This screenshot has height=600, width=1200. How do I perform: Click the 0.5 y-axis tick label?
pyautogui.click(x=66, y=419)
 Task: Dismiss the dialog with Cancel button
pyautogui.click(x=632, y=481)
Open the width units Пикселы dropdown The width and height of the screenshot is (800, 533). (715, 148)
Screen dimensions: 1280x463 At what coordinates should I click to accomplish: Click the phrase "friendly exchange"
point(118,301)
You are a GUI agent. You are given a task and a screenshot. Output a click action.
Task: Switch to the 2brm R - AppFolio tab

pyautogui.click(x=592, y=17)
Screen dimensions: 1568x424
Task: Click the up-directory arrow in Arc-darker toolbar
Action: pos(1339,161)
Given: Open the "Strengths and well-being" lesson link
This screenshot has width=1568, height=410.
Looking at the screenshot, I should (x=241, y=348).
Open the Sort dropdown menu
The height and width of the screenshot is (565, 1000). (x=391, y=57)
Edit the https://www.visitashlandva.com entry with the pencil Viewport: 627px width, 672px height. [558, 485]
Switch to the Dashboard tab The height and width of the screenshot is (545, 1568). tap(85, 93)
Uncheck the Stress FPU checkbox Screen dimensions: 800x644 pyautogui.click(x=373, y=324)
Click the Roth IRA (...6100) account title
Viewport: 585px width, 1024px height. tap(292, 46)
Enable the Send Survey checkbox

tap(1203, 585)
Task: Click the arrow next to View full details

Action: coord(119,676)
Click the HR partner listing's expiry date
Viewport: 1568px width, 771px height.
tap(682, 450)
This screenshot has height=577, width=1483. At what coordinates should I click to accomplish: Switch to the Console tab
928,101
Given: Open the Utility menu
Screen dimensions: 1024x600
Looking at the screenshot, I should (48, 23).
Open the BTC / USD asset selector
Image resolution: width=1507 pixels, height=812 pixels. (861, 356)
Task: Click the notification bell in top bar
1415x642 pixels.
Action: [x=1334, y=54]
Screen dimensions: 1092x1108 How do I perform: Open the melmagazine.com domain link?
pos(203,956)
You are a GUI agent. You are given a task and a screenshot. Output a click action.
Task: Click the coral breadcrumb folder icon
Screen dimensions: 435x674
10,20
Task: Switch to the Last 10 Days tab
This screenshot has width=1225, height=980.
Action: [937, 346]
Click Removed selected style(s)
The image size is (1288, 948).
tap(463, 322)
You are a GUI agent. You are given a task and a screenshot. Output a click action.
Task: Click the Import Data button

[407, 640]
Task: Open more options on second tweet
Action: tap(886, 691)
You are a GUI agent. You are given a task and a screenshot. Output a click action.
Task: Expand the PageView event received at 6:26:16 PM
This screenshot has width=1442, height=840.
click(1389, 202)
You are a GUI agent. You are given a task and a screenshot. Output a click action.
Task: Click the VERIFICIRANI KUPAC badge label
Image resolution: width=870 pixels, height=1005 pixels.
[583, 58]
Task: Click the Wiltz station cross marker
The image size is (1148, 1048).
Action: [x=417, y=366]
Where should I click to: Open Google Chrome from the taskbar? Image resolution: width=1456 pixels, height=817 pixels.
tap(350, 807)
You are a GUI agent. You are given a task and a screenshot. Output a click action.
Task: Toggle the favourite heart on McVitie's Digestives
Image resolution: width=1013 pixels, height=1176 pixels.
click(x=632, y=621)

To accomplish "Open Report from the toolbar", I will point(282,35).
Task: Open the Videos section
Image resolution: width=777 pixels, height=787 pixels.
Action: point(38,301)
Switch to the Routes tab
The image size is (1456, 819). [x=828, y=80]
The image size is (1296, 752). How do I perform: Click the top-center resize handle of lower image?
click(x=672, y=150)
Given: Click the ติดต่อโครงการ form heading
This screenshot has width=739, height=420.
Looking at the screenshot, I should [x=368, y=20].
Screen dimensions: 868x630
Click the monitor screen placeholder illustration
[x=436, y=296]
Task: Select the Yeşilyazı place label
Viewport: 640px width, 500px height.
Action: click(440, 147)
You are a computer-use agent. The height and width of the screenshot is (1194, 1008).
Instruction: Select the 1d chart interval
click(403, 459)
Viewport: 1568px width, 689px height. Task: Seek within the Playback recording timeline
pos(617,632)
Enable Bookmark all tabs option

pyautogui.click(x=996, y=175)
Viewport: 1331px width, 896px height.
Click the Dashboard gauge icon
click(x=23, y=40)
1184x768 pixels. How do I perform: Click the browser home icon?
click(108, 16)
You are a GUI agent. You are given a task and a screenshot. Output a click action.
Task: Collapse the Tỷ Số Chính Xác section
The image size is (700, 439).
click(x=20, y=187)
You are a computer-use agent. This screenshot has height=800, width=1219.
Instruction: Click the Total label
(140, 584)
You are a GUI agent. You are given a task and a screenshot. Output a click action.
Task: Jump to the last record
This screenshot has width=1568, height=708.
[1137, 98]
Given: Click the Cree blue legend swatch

::::

Please rewrite the lines of all the items above as a numbered list, leaving out any blank lines.

> **EXERCISE OUTPUT**
1. This screenshot has height=600, width=1200. How do I perform: Click the 0.5 y-axis tick label?
2. pyautogui.click(x=66, y=419)
3.  Task: Dismiss the dialog with Cancel button
4. pyautogui.click(x=632, y=481)
5. Open the width units Пикселы dropdown The width and height of the screenshot is (800, 533). (715, 148)
6. Screen dimensions: 1280x463 At what coordinates should I click to accomplish: Click the phrase "friendly exchange"
7. point(118,301)
8. You are a GUI agent. You are given a task and a screenshot. Output a click action.
9. Task: Switch to the 2brm R - AppFolio tab
10. pyautogui.click(x=592, y=17)
11. Screen dimensions: 1568x424
12. Task: Click the up-directory arrow in Arc-darker toolbar
13. Action: pos(1339,161)
14. Given: Open the "Strengths and well-being" lesson link
15. This screenshot has width=1568, height=410.
16. Looking at the screenshot, I should (x=241, y=348).
17. Open the Sort dropdown menu
18. The height and width of the screenshot is (565, 1000). (x=391, y=57)
19. Edit the https://www.visitashlandva.com entry with the pencil Viewport: 627px width, 672px height. [558, 485]
20. Switch to the Dashboard tab The height and width of the screenshot is (545, 1568). tap(85, 93)
21. Uncheck the Stress FPU checkbox Screen dimensions: 800x644 pyautogui.click(x=373, y=324)
22. Click the Roth IRA (...6100) account title
23. Viewport: 585px width, 1024px height. tap(292, 46)
24. Enable the Send Survey checkbox
25. tap(1203, 585)
26. Task: Click the arrow next to View full details
27. Action: coord(119,676)
28. Click the HR partner listing's expiry date
29. Viewport: 1568px width, 771px height.
30. tap(682, 450)
31. This screenshot has height=577, width=1483. At what coordinates should I click to accomplish: Switch to the Console tab
32. 928,101
33. Given: Open the Utility menu
34. Screen dimensions: 1024x600
35. Looking at the screenshot, I should (48, 23).
36. Open the BTC / USD asset selector
37. Image resolution: width=1507 pixels, height=812 pixels. (861, 356)
38. Task: Click the notification bell in top bar
39. 1415x642 pixels.
40. Action: [x=1334, y=54]
41. Screen dimensions: 1092x1108 How do I perform: Open the melmagazine.com domain link?
42. pos(203,956)
43. You are a GUI agent. You are given a task and a screenshot. Output a click action.
44. Task: Click the coral breadcrumb folder icon
45. Screen dimensions: 435x674
46. 10,20
47. Task: Switch to the Last 10 Days tab
48. This screenshot has width=1225, height=980.
49. Action: [937, 346]
50. Click Removed selected style(s)
51. The image size is (1288, 948).
52. tap(463, 322)
53. You are a GUI agent. You are given a task and a screenshot. Output a click action.
54. Task: Click the Import Data button
55. [407, 640]
56. Task: Open more options on second tweet
57. Action: tap(886, 691)
58. You are a GUI agent. You are given a task and a screenshot. Output a click action.
59. Task: Expand the PageView event received at 6:26:16 PM
60. This screenshot has width=1442, height=840.
61. click(1389, 202)
62. You are a GUI agent. You are given a task and a screenshot. Output a click action.
63. Task: Click the VERIFICIRANI KUPAC badge label
64. Image resolution: width=870 pixels, height=1005 pixels.
65. [583, 58]
66. Task: Click the Wiltz station cross marker
67. The image size is (1148, 1048).
68. Action: [x=417, y=366]
69. Where should I click to: Open Google Chrome from the taskbar? Image resolution: width=1456 pixels, height=817 pixels.
70. tap(350, 807)
71. You are a GUI agent. You are given a task and a screenshot. Output a click action.
72. Task: Toggle the favourite heart on McVitie's Digestives
73. Image resolution: width=1013 pixels, height=1176 pixels.
74. click(x=632, y=621)
75. To accomplish "Open Report from the toolbar", I will point(282,35).
76. Task: Open the Videos section
77. Image resolution: width=777 pixels, height=787 pixels.
78. Action: point(38,301)
79. Switch to the Routes tab
80. The image size is (1456, 819). [x=828, y=80]
81. The image size is (1296, 752). How do I perform: Click the top-center resize handle of lower image?
82. click(x=672, y=150)
83. Given: Click the ติดต่อโครงการ form heading
84. This screenshot has width=739, height=420.
85. Looking at the screenshot, I should [x=368, y=20].
86. Screen dimensions: 868x630
87. Click the monitor screen placeholder illustration
88. [x=436, y=296]
89. Task: Select the Yeşilyazı place label
90. Viewport: 640px width, 500px height.
91. Action: click(440, 147)
92. You are a computer-use agent. The height and width of the screenshot is (1194, 1008).
93. Instruction: Select the 1d chart interval
94. click(403, 459)
95. Viewport: 1568px width, 689px height. Task: Seek within the Playback recording timeline
96. pos(617,632)
97. Enable Bookmark all tabs option
98. pyautogui.click(x=996, y=175)
99. Viewport: 1331px width, 896px height.
100. Click the Dashboard gauge icon
101. click(x=23, y=40)
102. 1184x768 pixels. How do I perform: Click the browser home icon?
103. click(108, 16)
104. You are a GUI agent. You are given a task and a screenshot. Output a click action.
105. Task: Collapse the Tỷ Số Chính Xác section
106. The image size is (700, 439).
107. click(x=20, y=187)
108. You are a computer-use agent. This screenshot has height=800, width=1219.
109. Instruction: Click the Total label
110. (140, 584)
111. You are a GUI agent. You are given a task and a screenshot. Output a click action.
112. Task: Jump to the last record
113. This screenshot has width=1568, height=708.
114. [1137, 98]
115. Given: Click the Cree blue legend swatch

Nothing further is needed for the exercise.